# Turkey CC hits



## TPrawitt91 (Sep 1, 2015)

This could be jumping the gun a little, but when do we expect cards to be hit?


----------



## KineKilla (Jan 28, 2011)

I have no idea but I'd suspect it would be no later than next Wednesday the 10th....


----------



## brisket (Mar 3, 2015)

Last year they hit Saturday, January 7th. We might know this weekend, if not, my money is on Monday.


----------



## hazmat (Apr 23, 2009)

My card was hit this morning


----------



## #1DEER 1-I (Sep 10, 2007)

Mine as well


----------



## brisket (Mar 3, 2015)

Nothing here yet.


----------



## APD (Nov 16, 2008)

:hand: oh no, this already. tis the season i guess. just seems like we were just doing this recently.


----------



## LostLouisianian (Oct 11, 2010)

I got the shaft again


----------



## SidVicious (Aug 19, 2014)

Got a hit this morning


----------



## MuscleWhitefish (Jan 13, 2015)

LostLouisianian said:


> I got the shaft again


Me too. Do we have the same mail man?

·····

Set tasks:
(A) From the Turkey CC hits thread, extract the passage from "I have no idea" to "is on Monday.".
(B) Continue the Turkey CC hits thread with the posts that follow its last one.

·····

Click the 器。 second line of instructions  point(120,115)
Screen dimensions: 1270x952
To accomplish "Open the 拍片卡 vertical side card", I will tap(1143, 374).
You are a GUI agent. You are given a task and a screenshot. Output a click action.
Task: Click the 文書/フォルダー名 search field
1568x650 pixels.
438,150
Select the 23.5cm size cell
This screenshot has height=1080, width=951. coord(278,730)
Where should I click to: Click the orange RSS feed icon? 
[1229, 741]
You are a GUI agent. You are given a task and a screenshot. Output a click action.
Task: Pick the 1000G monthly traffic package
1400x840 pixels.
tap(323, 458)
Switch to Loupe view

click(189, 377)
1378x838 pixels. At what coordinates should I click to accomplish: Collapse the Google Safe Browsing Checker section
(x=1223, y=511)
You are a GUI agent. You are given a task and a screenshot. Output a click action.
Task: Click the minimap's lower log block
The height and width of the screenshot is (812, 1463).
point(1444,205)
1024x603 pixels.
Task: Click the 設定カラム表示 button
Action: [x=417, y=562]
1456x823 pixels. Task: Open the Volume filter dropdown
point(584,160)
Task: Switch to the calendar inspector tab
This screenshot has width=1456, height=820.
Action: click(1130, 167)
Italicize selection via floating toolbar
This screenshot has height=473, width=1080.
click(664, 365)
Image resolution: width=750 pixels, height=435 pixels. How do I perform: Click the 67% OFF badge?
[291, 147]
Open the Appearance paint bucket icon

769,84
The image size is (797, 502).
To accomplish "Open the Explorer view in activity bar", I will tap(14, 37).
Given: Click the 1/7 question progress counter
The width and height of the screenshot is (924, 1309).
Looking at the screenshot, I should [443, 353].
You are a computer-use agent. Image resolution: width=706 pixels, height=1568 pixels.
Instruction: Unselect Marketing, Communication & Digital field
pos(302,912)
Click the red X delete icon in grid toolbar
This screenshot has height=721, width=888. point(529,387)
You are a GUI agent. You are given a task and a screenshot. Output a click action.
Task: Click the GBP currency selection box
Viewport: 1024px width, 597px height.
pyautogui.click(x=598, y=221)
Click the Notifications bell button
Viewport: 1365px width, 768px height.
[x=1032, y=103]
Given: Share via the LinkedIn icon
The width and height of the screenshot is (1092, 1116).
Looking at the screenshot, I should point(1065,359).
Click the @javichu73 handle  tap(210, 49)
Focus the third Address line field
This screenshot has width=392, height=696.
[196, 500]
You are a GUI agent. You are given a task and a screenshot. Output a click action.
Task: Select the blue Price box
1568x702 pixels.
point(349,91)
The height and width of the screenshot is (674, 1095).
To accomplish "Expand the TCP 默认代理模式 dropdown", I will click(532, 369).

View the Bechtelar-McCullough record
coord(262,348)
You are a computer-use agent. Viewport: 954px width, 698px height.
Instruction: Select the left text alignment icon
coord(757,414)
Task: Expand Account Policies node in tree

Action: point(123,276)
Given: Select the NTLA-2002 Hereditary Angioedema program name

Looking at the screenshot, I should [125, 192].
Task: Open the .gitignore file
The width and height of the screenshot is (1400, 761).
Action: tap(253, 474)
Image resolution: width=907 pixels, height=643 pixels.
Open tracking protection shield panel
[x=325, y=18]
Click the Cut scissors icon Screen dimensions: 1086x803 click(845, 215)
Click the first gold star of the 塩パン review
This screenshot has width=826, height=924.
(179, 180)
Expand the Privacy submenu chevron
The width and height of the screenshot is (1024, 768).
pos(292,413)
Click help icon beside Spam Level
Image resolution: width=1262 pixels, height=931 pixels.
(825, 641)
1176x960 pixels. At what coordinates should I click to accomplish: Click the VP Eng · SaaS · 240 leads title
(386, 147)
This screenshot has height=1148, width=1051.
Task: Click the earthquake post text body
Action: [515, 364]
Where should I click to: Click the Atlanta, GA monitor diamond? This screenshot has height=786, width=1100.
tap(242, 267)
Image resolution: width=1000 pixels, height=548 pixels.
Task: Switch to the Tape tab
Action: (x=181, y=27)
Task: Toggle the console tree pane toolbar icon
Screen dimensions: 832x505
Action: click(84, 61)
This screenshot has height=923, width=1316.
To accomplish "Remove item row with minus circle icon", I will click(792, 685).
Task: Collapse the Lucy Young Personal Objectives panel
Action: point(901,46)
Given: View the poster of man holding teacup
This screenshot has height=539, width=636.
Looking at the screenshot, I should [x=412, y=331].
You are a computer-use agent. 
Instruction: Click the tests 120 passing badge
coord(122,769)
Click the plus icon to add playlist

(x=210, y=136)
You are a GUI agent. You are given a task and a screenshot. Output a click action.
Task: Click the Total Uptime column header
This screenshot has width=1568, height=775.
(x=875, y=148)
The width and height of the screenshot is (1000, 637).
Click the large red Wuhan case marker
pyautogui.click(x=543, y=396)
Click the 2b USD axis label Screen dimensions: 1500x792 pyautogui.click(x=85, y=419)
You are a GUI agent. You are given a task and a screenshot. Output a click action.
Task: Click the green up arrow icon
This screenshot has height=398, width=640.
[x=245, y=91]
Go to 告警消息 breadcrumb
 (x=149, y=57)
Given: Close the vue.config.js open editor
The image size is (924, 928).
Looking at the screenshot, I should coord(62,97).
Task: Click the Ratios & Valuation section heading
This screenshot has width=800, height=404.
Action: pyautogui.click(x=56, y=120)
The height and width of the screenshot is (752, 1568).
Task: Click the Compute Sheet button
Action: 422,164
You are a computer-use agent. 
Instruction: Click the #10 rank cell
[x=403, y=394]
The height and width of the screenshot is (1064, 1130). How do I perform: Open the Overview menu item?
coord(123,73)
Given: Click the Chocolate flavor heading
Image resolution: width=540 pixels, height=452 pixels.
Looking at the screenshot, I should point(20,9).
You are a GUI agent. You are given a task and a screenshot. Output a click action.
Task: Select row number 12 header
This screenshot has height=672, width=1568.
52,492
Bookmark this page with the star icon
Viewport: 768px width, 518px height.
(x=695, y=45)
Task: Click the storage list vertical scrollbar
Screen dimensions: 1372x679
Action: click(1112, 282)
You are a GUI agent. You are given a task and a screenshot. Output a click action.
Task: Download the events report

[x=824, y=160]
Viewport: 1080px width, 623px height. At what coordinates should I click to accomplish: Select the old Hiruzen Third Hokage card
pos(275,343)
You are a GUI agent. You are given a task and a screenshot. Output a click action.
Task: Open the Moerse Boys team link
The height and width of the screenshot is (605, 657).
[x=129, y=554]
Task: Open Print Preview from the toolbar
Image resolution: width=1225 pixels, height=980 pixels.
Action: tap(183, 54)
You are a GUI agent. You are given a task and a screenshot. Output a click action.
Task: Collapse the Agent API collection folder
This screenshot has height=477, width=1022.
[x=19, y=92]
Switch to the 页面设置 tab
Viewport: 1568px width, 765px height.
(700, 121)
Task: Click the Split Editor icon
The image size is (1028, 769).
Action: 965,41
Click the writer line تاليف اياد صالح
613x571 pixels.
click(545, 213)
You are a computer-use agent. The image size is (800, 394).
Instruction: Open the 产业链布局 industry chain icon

·····

Task-by-task outputs:
(A)
I have no idea but I'd suspect it would be no later than next Wednesday the 10th....


----------



## brisket (Mar 3, 2015)

Last year they hit Saturday, January 7th. We might know this weekend, if not, my money is on Monday.

(B)
----------



## LostLouisianian (Oct 11, 2010)

MuscleWhitefish said:


> Me too. Do we have the same mail man?


Possibly, mid height, average build, bleach blonde hair and during the summer she wears shorts????


----------



## MuscleWhitefish (Jan 13, 2015)

LostLouisianian said:


> Possibly, mid height, average build, bleach blonde hair and during the summer she wears shorts????


Ruby Red Lipstick?

Her name is Russell.


----------



## LostLouisianian (Oct 11, 2010)

MuscleWhitefish said:


> Ruby Red Lipstick?
> 
> Her name is Russell.


Hey look if someone wants to cross dress who am I to get in their way..


----------



## brisket (Mar 3, 2015)

Emails are out. Was hoping for a tag for my boys, but we all struck out this year.


----------



## TPrawitt91 (Sep 1, 2015)

General for us as well.


----------



## LostLouisianian (Oct 11, 2010)

Yep me too...dear idiot, thank you for your $10 donations for each person...you lose again.


----------



## Dunkem (May 8, 2012)

3rd time the charm


----------



## KineKilla (Jan 28, 2011)

No LE Birds for me this year.


----------



## LostLouisianian (Oct 11, 2010)

Dunkem said:


> 3rd time the charm


Pics or it didn't happen. LOL


----------



## 2full (Apr 8, 2010)

I won !!!!!
It's a miracle ......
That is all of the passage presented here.